Meet our guest bloggers Toothpick, the UK’s largest database to find and book a dentist appointment. When we think alcohol, we don’t often think about oral hygiene. So, we decided that we needed to find out a bit more. Toothpick filled us in on the detrimental effects of alcohol on teeth and gums: what are they and how to avoid them?
Almost every adult likes an occasional glass of wine, beer or spirit. However, many of us go for more than just the one, consuming bigger amounts on a regular basis. Not only does this cause high blood pressure (hypertension), which increases the risk of having a heart attack or stroke, drinking to excess can also seriously affect oral health. What happens to our teeth and gums when drinking alcohol? Is tooth decay and mouth cancer related to frequent alcohol consumption?
The main threat comes from the sugar content in alcohol (including some beer) which, when broken down in your mouth, creates an acidic breeding ground by bacteria and plaque that causes tooth decay.
Many types of alcohol are acidic and sugary, especially when mixed with fizzy drinks or fruit juices, which are also typically high in sugar. Sparkling wine, for example, is more likely to cause damage due to the acidic nature on your teeth. Frequent consumption can cause tooth decay and acid erosion.
You can probably think of a time when you wanted a greasy hamburger and fries after having alcohol. In fact, drinking has an effect on appetite and generally increases cravings for food in the short term after consumption. The science behind this is that when a person drinks, the body responds to large quantities of increased glucose in the system by producing more insulin, which removes the glucose. Once the process has started, the insulin carries on working removing glucose from the blood. Low glucose levels result in feeling tired.
To overcome this feeling of tiredness the body will be craving a carbohydrate boost. Major damage can be done to your teeth by having a few cocktails and then settling for a sugar rush afterwards. It is well known that decision making is affected by alcohol, so it should be reasonable to suspect that the food choices we make while drinking will not be as healthy as they should be.
Alcohol dehydrates and reduces saliva flow. When you don’t produce enough saliva, which helps to neutralise acids in the mouth as it contains anti-bacterial agents, you’re at higher risk of tooth decay. Dry mouth is potentially harmful, causing higher levels of decay and erosion.

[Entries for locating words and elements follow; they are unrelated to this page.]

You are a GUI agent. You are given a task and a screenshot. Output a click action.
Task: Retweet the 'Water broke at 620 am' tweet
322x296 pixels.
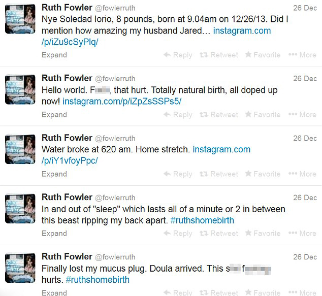tap(219, 174)
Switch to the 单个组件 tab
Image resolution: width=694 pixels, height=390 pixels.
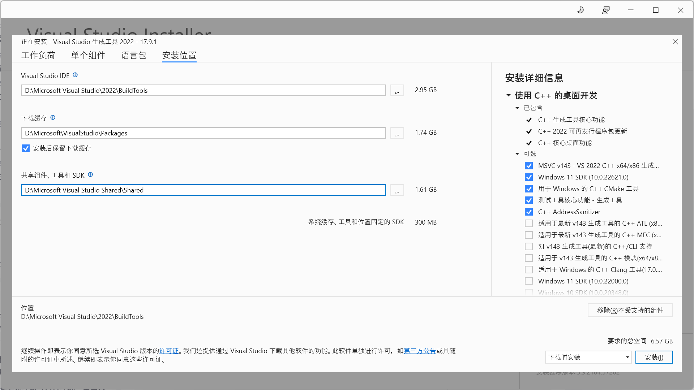click(x=88, y=56)
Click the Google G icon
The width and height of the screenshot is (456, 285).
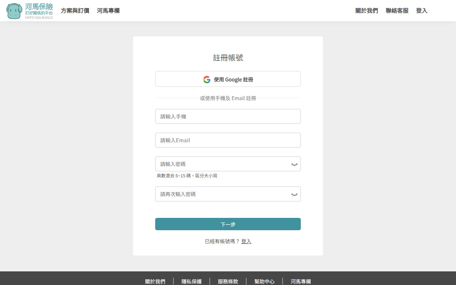coord(206,79)
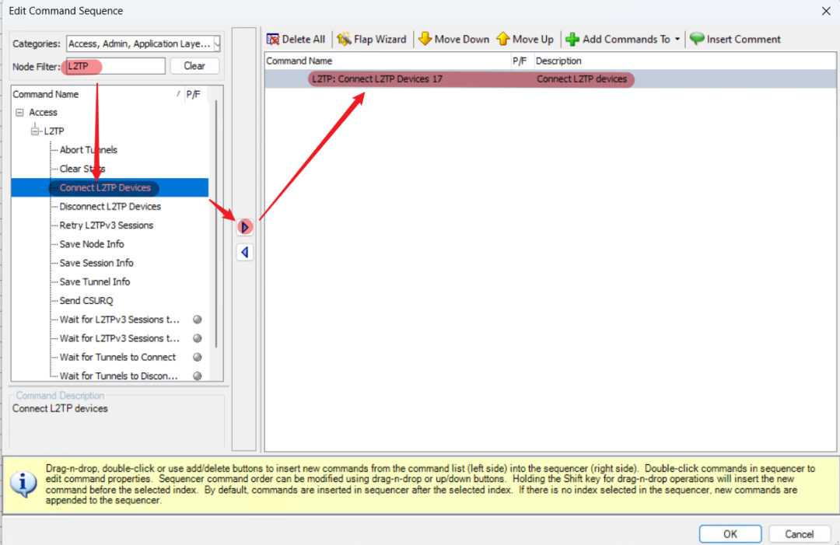840x545 pixels.
Task: Collapse the Access tree node
Action: click(19, 113)
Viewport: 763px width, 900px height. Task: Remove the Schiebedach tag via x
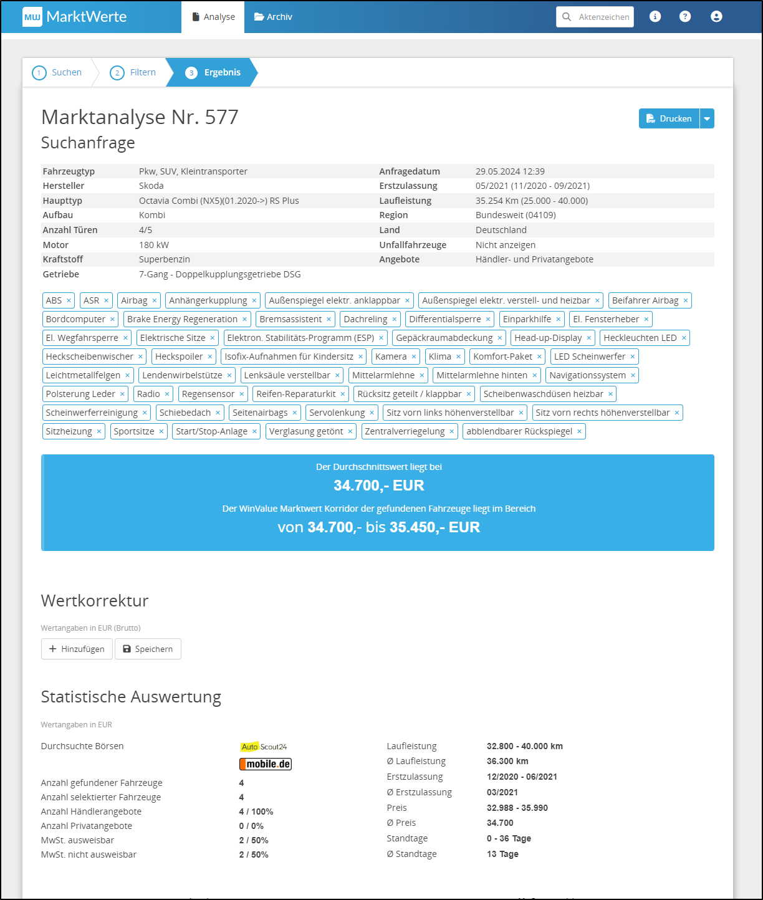(218, 413)
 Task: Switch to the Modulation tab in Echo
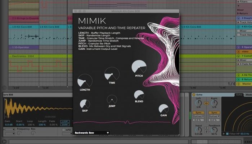coord(248,95)
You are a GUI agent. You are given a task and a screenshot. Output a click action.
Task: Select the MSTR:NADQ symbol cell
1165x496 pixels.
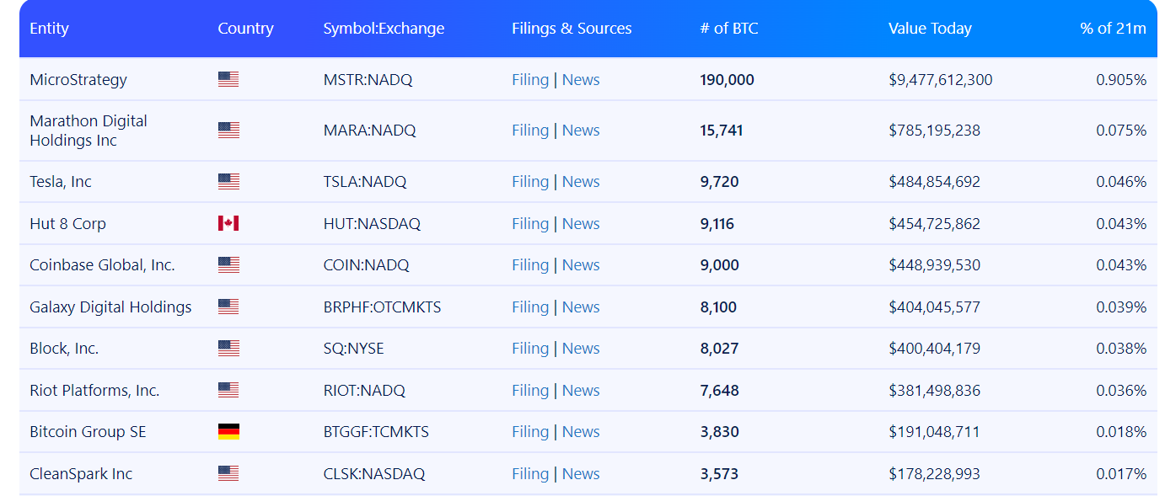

In addition (and not particularly pleasant), stomach acid is extremely acidic. This means that if you drink to the point of wanting to be sick, this puts your teeth at greater risk of damage.
Excessive drinking of alcohol can increase risks of mouth cancer by four times. What’s worse, if you both smoke and drink you’re up to 30 times more likely to develop the disease.
In case you are questioning the use of alcohol in mouthwash, you should know that Cancer Research UK advises “oral cancer risk is not associated with use of alcohol-containing mouthwash.”
Although teeth are very tough, they can easily become stained over time. Main suspects here are red wine and intensely coloured spirits in particular.
To sum up, excessive alcohol consumption on a regular basis could seriously affect oral health, causing decay and erosion and in some cases even mouth cancer. However, remember we established that it’s the sugar and acid in most drinks that causes most harm. In other words, avoid excessive consumption of fruit juices and fizzy drinks in order to protect your teeth and gums. Another tip is to use a straw when consuming alcoholic drinks as the acidic and sugary effects are reduced with less contact on the teeth. Acidic drinks are also less erosive at lower temperatures, so remember to add some ice!